Where to Put Your Extra Money

So you’ve got some extra cash these days, and not just the spare change in your couch cushions? Good for you. You might be tempted to stuff it under your mattress but, let’s face it, that’s not doing anyone any good. You do, however, want to be sure you’re putting it somewhere safe where it’s going to earn more money. If you’re not quite sure where that is, we can help. Read on for suggestions on where to put your extra money.

A High-Yield Bank Account

A traditional and safe option, this is an FDIC-insured savings account. The benefit is that it earns higher interest rates than a standard savings account, but it does come with some catches. It requires a larger initial deposit and your access to the account will be somewhat limited. Of course, this is only to benefit your bottom line. Banks will often offer this type of account to highly valued customers who already have other types of accounts with the bank.

A Money Market Fund

If you want to dip your toes into investing, this is a good option. This is a mutual fund that acts as a liquid short-term investment with high credit quality by investing cash and cash equivalent securities. The funds are regulated by the SEC (Securities and Exchange Commission) and are not FDIC-insured. You’ll want to look for a fund that has a history of performing well, or use the Dollar Daddy blog for advice.

Try Peer to Peer Lending

This is a fairly new resource that has been taking off as of late. Borrowers come to these peer-to-peer lending sites seeking loans that offer better terms than their banks. As an investor, the benefit to you is that you will get a much higher rate of return than what can be given at a bank. Lending Club is probably the most well known of these types of companies, and it allows for minimum investments of $25 into each loan you want in your investment portfolio. The company charges investors a one percent annual fee.

Bonds

You’ve likely heard a lot about bonds over the years but you might not realize that bonds are essentially loans as well. As this Investopedia article notes, “When you purchase a bond, you are lending money to one of these entities (known as the issuer). In exchange for the ‘loan,’ the bond issuer pays interest for the life of the bond, and returns the face value of the bond at maturity.” They have fixed interest rates. The nice thing about bonds is you can choose the type based on the amount of risk you want to take. Penalties may be incurred for early withdrawal.

Stock Market

This is the riskiest option of course, but it often offers the most dividends.

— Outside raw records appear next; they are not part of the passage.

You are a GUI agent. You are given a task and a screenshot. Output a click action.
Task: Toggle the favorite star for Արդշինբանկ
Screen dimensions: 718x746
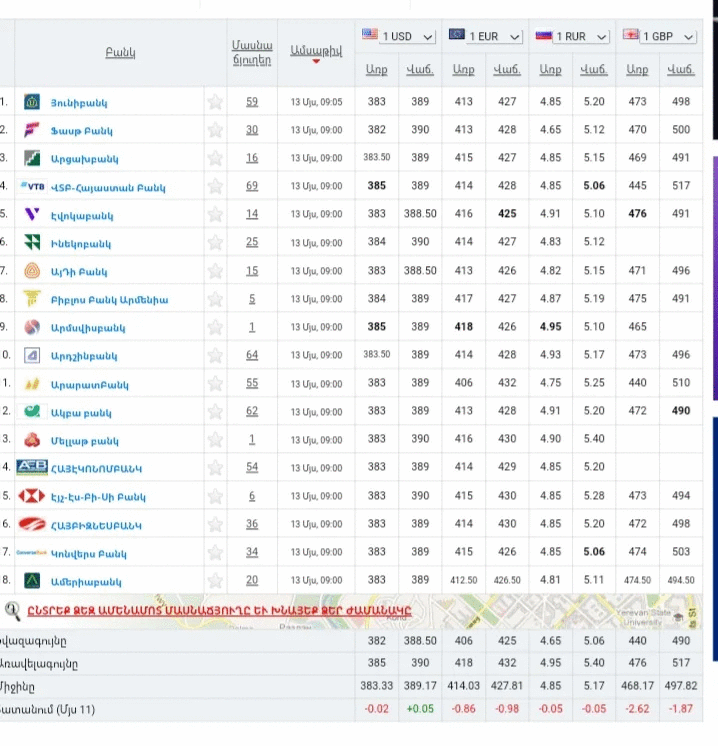click(214, 355)
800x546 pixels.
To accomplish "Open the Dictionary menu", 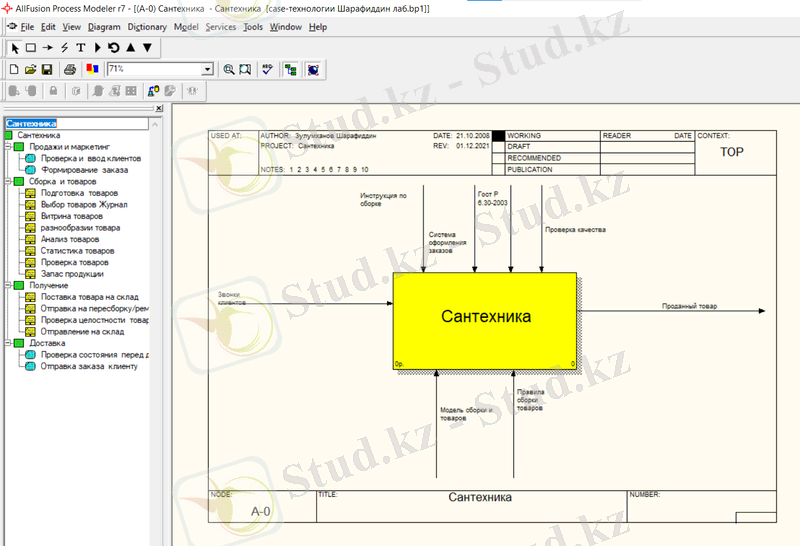I will (147, 27).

Any advisor worth his or her salt will tell you that at least part of your savings should be invested in the stock market because, as the old saying goes, with no risk comes no reward. You can manage your own investments if you’ve got a good handle on financial resources. You can hire a financial advisor to do it for you, or you can consider a roboadvisor. You can invest using your 401K through your employment. Or you can go the safest route with Treasury securities. Whatever your investment behavior leanings are, the stock market should always be a top consideration.

Dip Your Toes in Real Estate Investment

If you don’t have enough capital to plunk down on an investment property or to become a landlord, you can still try your hand at investing in real estate. One easy way to do so is by joining a real estate investment group. What typically happens in this scenario is a company buys or builds condos or the like and then this company allows for investors to get in on the deal. The investment company handles the management tasks and, in return, it takes a percentage of the monthly rent. On the bright side, this allows a more hands-off approach to gaining income. On the downside, there are risks of vacancies occurring as well as management costs eating into returns.

Don’t hem and haw about where to put extra cash, as this allows your income to sit there without gaining any appreciation. Try any or all of these approaches on where to put your money and watch your nest egg grow.